The SITC (Society for the Immunotherapy of Cancer) retorted with a tweet, stating that the December date referred to publication of the late-breakers in its scientific journal, adding: “They were included in the annual meeting poster book, as SITC always does.”
To add insult to injury, Five Prime yesterday attempted to issue an emergency statement and host a conference call, but was prevented from doing so when Globenewswire, its press release distributor, suffered an extended IT failure.

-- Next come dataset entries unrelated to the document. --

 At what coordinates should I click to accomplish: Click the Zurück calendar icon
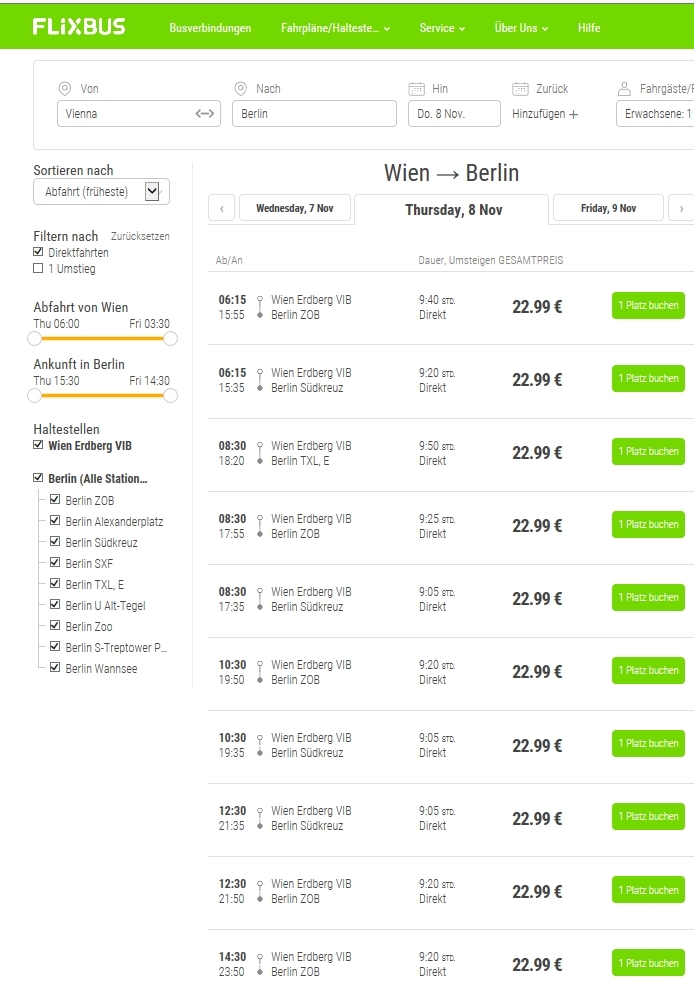click(520, 89)
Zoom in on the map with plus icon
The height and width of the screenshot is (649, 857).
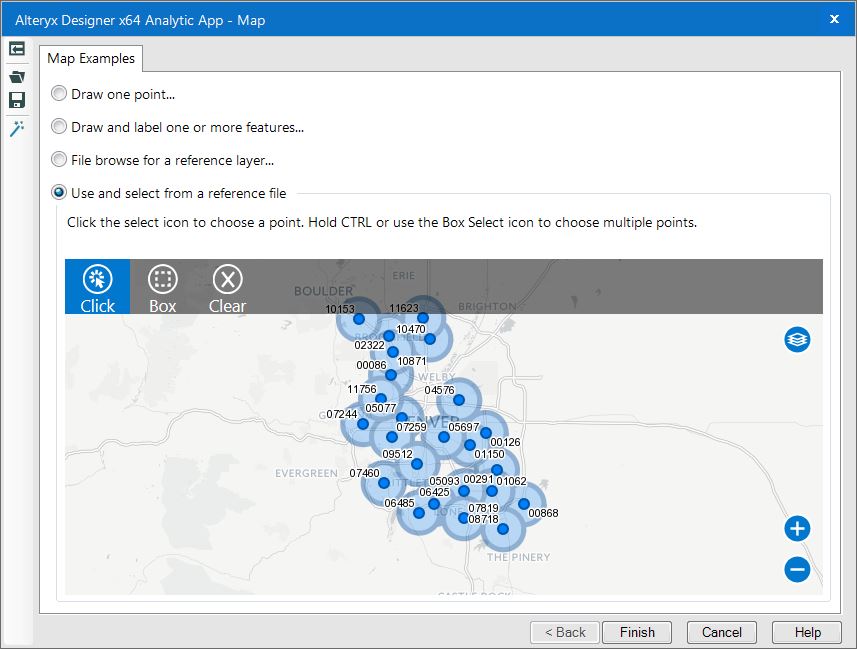tap(797, 529)
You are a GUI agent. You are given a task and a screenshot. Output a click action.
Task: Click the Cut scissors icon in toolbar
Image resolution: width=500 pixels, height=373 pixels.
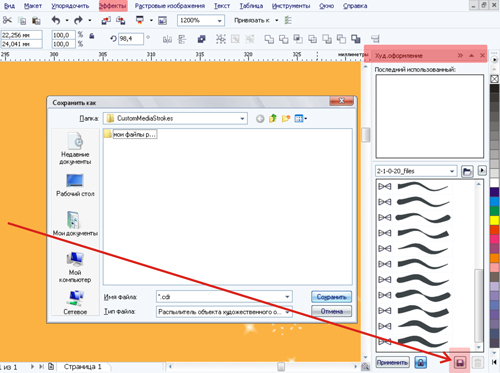pyautogui.click(x=7, y=20)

No other company that scored an SITC late-breaker appears to have complained of unexpectedly early abstract disclosure, and Iovance specifically pointed EP Vantage to SITC’s policy page, which states that late-breaker embargoes lift on November 7 (SITC preview – All eyes on Incyte and Infinity, October 26, 2017).
Toxic
Five Prime’s problem yesterday related to toxicity: grade 3-5 adverse events attributed specifically to cabiralizumab were seen in 43% of patients in its trial. As for efficacy, Leerink analysts said the trial provided the first evidence of cabiralizumab’s ability to sensitise patients to Opdivo.

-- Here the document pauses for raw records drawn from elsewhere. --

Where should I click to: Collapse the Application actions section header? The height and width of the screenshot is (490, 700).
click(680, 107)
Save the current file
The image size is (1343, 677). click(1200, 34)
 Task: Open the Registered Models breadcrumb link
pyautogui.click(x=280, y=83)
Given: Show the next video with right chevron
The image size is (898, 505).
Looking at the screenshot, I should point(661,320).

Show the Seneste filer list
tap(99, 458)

However, the enthusiasm can be questioned. The overall remission rate among 31 evaluable pancreatic cancer patients was just 10%, all responses being partial. A recent small trial of Opdivo with Abraxane had yielded a 29% remission rate, though Five Prime pointed to the second-line approval of Onivyde plus chemo, based on overall remission of only 7.7%.
The group also tackled the toxicity issue, saying there were only three deaths, none of which was in the cabiralizumab monotherapy arm. In fact, all occurred in NSCLC subjects – the trial’s safety database comprises 205 patients with various tumours – and were due to respiratory problems.
On efficacy, the company argued that all three remissions were seen in pancreatic cancer that was microsatellite-stable, which typically does not respond to checkpoint blockade. Moreover, by central review there was another partial remission, taking the rate up to 13%.
Still, durability of cabiralizumab plus Opdivo in the abstract seems poor, with 87% of patients progressing by six months. And while it cannot be denied that advanced pancreatic cancer is extremely intractable the data could call into question cabiralizumab’s underlying mechanism.
The agent works on the theory that tumour-associated macrophages (TAMs), an immunosuppressive cell type, help damp down T-cell response. Cabiralizumab’s ability to bind CSF-1R could inhibit TAM activation and signalling, which if combined with an anti-PD-1 MAb could release two breaks on the immune system.
The SITC abstract says elevations in creatinine phosphokinase and aspartate transaminase were due to cabiralizumab’s ability to deplete macrophages, which would otherwise have metabolised these enzymes.
Five Prime has for some time been a proxy for the promise of immuno-oncology combinations, and yesterday’s stock reaction could be another sign that overblown expectations are fading.
| Selected agents targeting CSF-1 | ||||
|---|---|---|---|---|
| Project | Company | Status | Selected study | Trial ID |
| Emactuzumab | Roche | Phase II | Combo with Tecentriq in solid tumours | NCT02323191 |
| Cabiralizumab | Five Prime/Bristol-Myers Squibb | Phase II | Combo with Opdivo in various cancers | NCT02526017 |
| MCS-110 | Novartis | Phase II | Combo with PDR001 in advanced malignancies | NCT02807844 |
| AMG 820 | Amgen | Phase II | Combo with Keytruda in solid tumours | NCT02713529 |
| IMC-CS4 | Lilly | Phase II | Combo with Imfinzi or tremelimumab | NCT02718911 |
| SNDX-6352 | Syndax Pharmaceuticals | Phase I | Dose escalation in solid tumours | NCT03238027 |
| Source: EvaluatePharma. | ||||
Cabiralizumab and another Five Prime immuno-oncology project are partnered with Bristol-Myers Squibb. An earlier deal the biotech company had with Glaxosmithkline, covering its FGF ligand trap FP-1039, was canned last year.
The full cabiralizumab data will be presented at SITC on Saturday. While investors remain cautious, at least there is no indication that Bristol will follow Glaxo’s lead: the US big pharma group has apparently committed to starting a phase II cabiralizumab plus Opdivo study in pancreatic cancer shortly.